Mientras el señor Crandall refunfuñaba algo sobre que la casa de un hombre es su castillo y que eso iba en contra de darle las llaves a otra persona -incluida una chica tan maja como yo-, Teentsy se levantó y se puso a hurgar en uno de los armarios de la cocina. Encontró enseguida un puñado de llaves y se puso a repasarlas con preocupación.

– Siempre me digo que tengo que repasar estas llaves y tirar las viejas que ya no necesitamos, y como estamos jubilados no debería faltarme el tiempo, pero aún no me he puesto -me explicó-. Bien, seguro que estas dos son las copias de los cerrojos nuevos… Toma, Jed, pruébalas para asegurarnos.

Mientras su marido las probaba en los cerrojos, ella recorrió el manojo con dedos impotentes.

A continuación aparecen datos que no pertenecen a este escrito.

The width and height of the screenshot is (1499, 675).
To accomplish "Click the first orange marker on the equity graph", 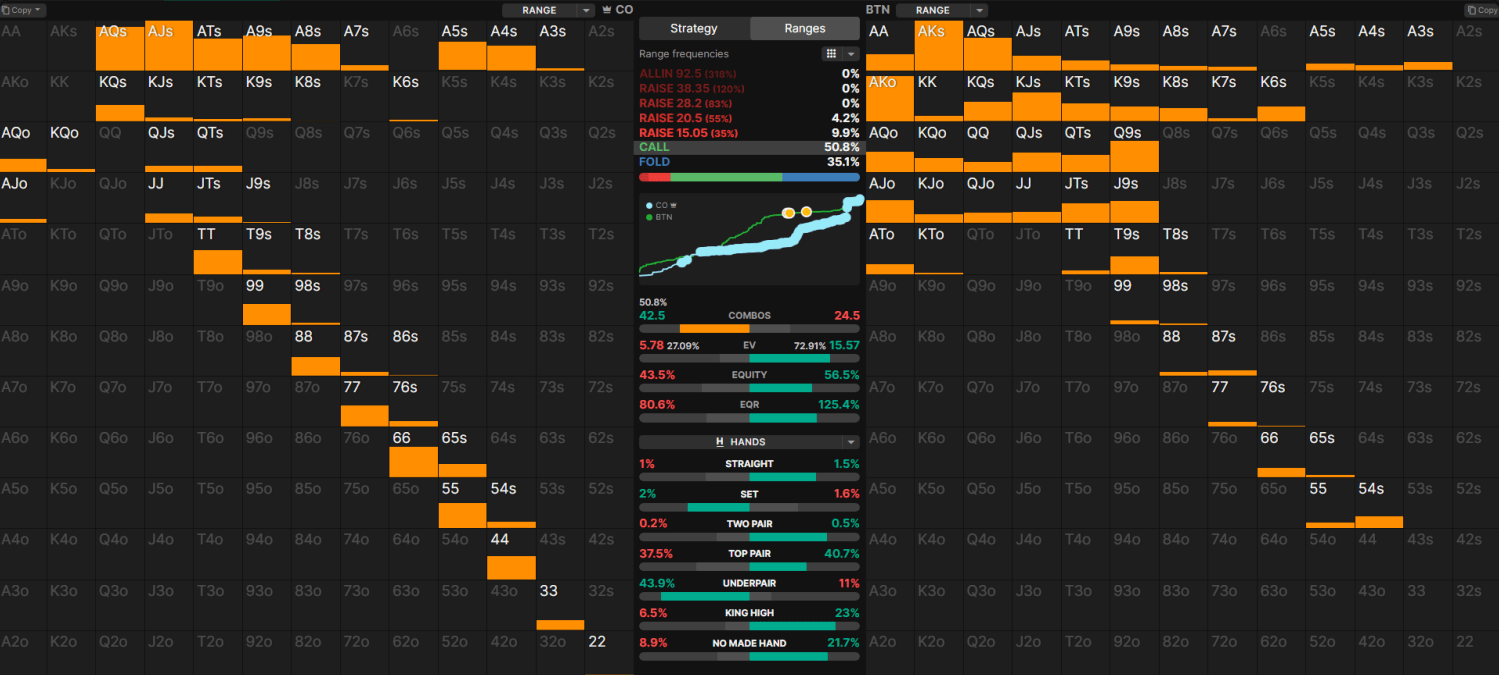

– Esta parece la llave de esa vieja camioneta. Esta no sé de qué es… Ya sabes, Roe, ahora que lo pienso, una de estas es de ese apartamento de al lado que tiene alquilado ahora el señor Waites. Seguro que te acuerdas de Edith Warnstein, la anterior inquilina. Nos dio una copia porque decía que siempre se le olvidaban las llaves cuando salía y tú estabas en el trabajo.

– Bueno, tráemela cuando la encuentres, no hay prisa -dije. El señor Crandall me entregó las copias, que resultaron ser buenas, y agradecí a Teentsy el maravilloso almuerzo, sintiéndome un poco culpable por «invadir su castillo» después de que me dieran de comer. A veces es muy duro ser tan concienzuda. Me sentí mucho mejor al comprobar que mi partida coincidía con la llegada del fontanero. A juzgar únicamente por su aspecto -barba de dos días, un pañuelo de colores vivos cubriendo unos rizos de pelo negro y mono de mecánico Day-Glo-, yo no le habría confiado mi lavadora, pero llevaba su maleta de herramientas con tanta seguridad, y tuvo el gesto de apuntar concienzudamente los gastos a la cuenta de mi madre, que me fui sintiendo que había hecho un buen servicio.